*** INPUT ***

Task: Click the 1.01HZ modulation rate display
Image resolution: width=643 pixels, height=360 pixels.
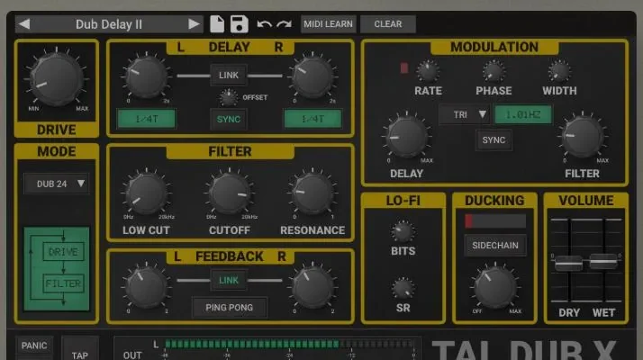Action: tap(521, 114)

***
*** INPUT ***

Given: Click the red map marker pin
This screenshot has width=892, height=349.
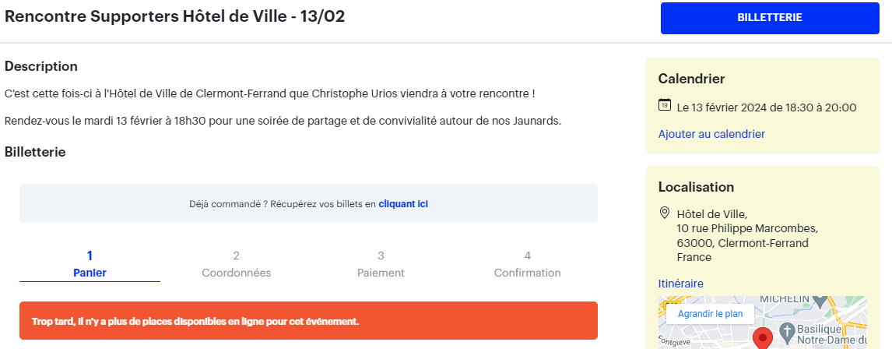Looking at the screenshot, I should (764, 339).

***

WHAT THE EXERCISE ASKS >> Every line above that holds the string "Click" should be copied out.

EXERCISE SOLUTION >>
Task: Click the 1.01HZ modulation rate display
Given: Click the red map marker pin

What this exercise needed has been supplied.